Yesterday on ATV’s suppertime news/lifestyle magazine Live at 5, the lead segment was all about those who were either unable to go home for Christmas or without family and friends to celebrate. One kernel of so-called wisdom that was offered was that no matter what, don’t spend the day alone. The underlying assumption is that it’s impossible not to feel sorry for yourself if you find yourself alone on December 25, and that it is a day you simply cannot choose to be anti-social unless there’s something terribly wrong in your head. You have to have a good time on that day. You can’t just spend that day like any other. But to me it begs the question, “Why the hell not?”
People go on and on about how horrible peer pressure is among teenagers. But when it comes to Christmas, societal pressure to conform is many times worse and, moreover, not called out for what it is. This year I’ll be calling family because Christmas still matters to them, but I’ve already assured them that I’ve chosen to have a super-low-key Christmas this year and no one is to feel sorry for me because I’m actually looking forward to it.

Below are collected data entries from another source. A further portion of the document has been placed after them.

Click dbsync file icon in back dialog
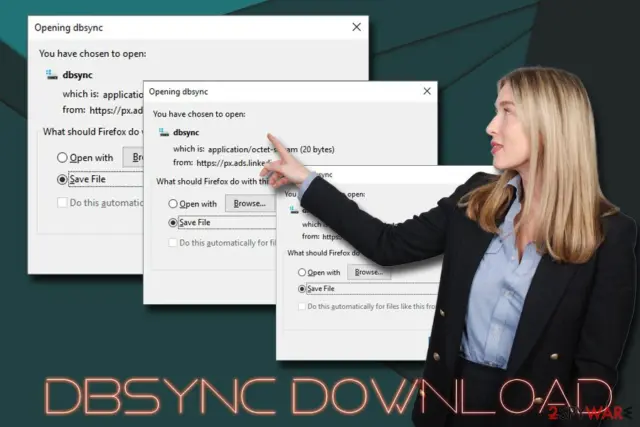This screenshot has height=427, width=640. 51,75
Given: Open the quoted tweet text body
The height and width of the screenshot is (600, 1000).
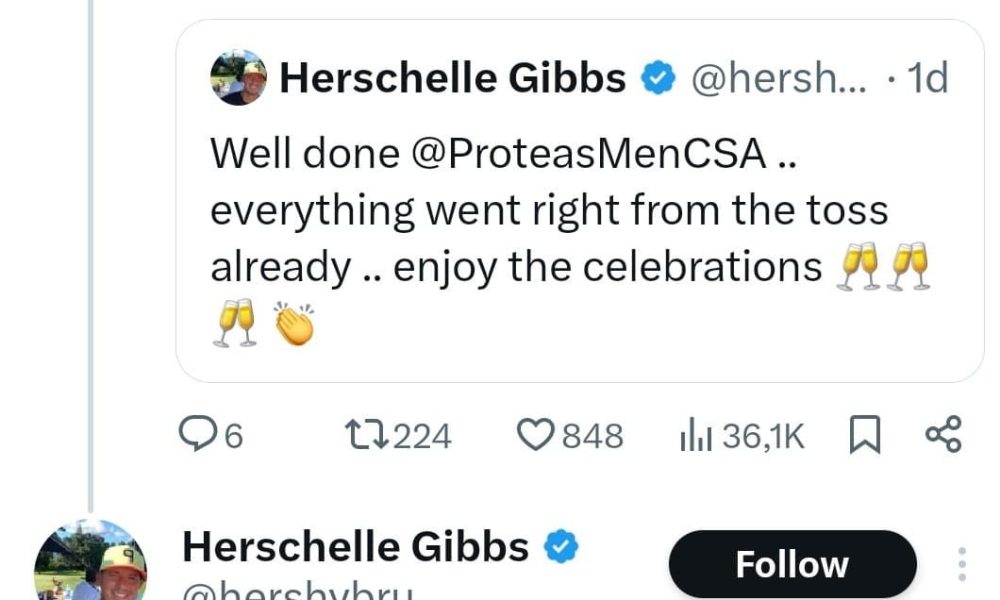Looking at the screenshot, I should [x=570, y=239].
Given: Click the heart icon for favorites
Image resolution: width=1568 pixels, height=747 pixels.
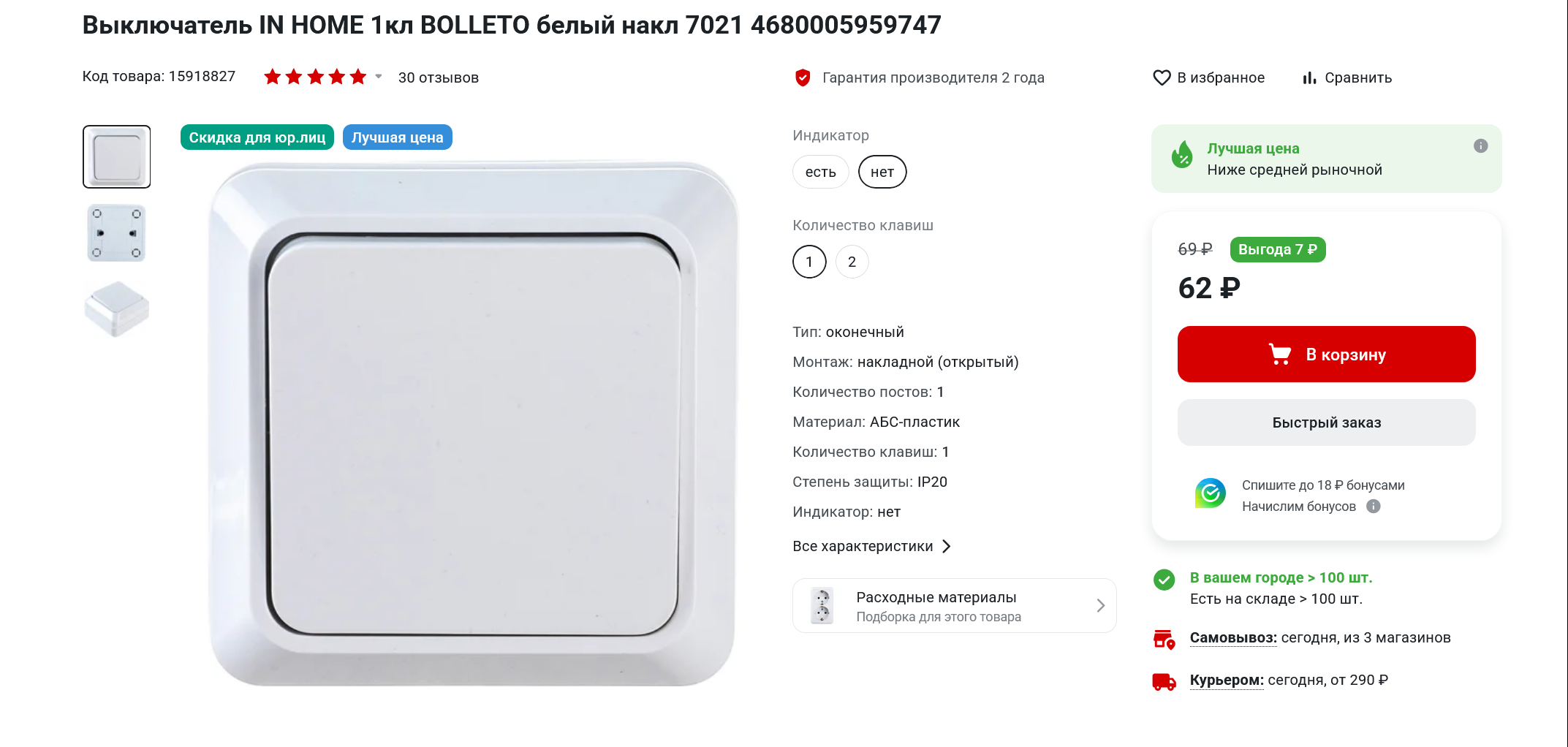Looking at the screenshot, I should click(1162, 77).
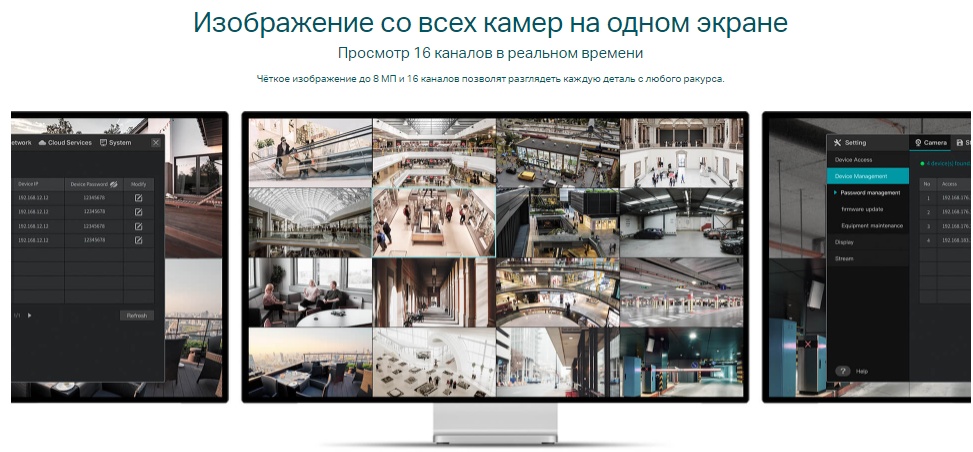The width and height of the screenshot is (973, 452).
Task: Go to next page arrow in device list
Action: point(29,315)
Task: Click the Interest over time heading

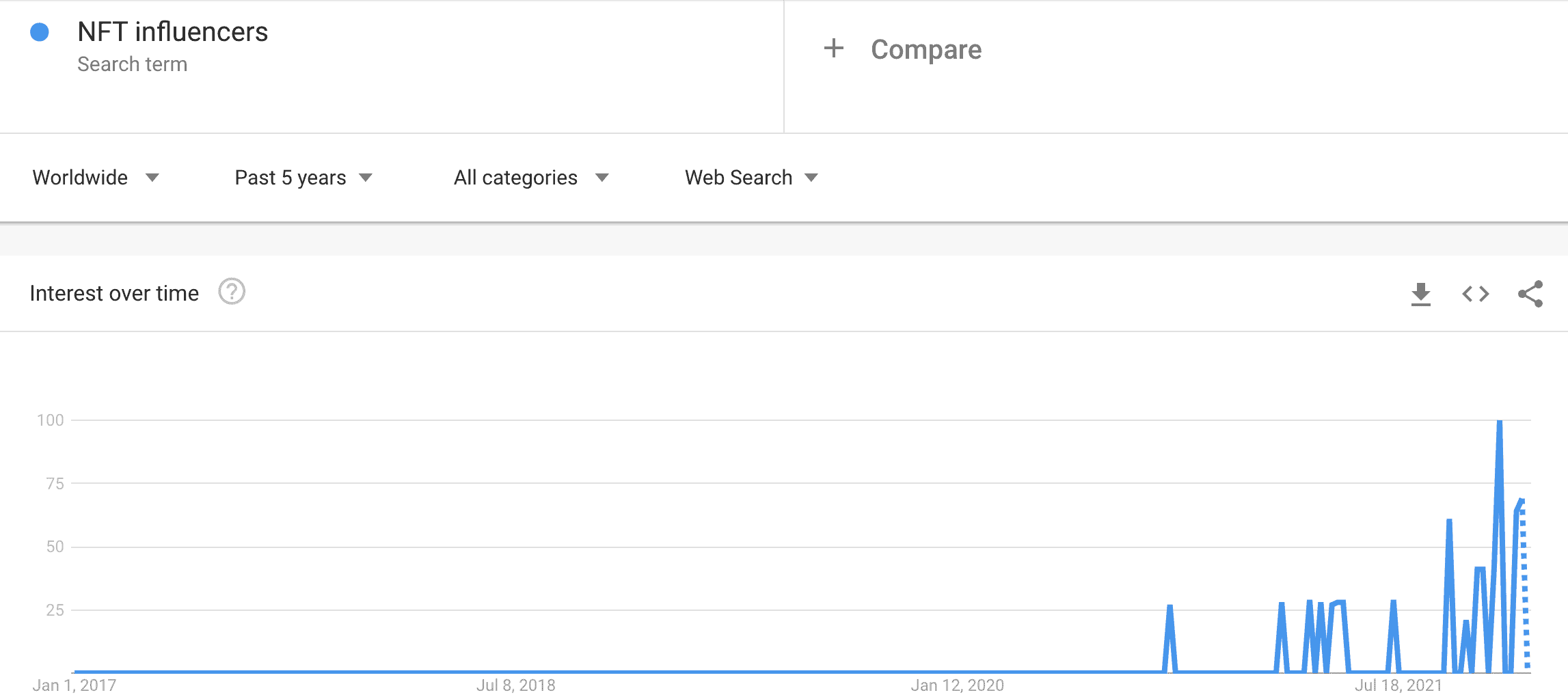Action: [x=114, y=293]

It sure beats the crap out of the year when my brother tried to calm his kids anxious to open their gifts by leading them into singing “Happy birthday, Jesus.” At that point I just didn’t know if I should shoot myself or go bowling.
Am I cranky? bitter? the new Schrooge? Not at all! What bugs me is how systemic the hype is.
Mind you, I do recall how horrified I was as a kid when a friend of the family declared that, to him, “Christmas is just another day on the calendar.” The kid that I was simply couldn’t comprehend holding such an attitude. But the adult in me does.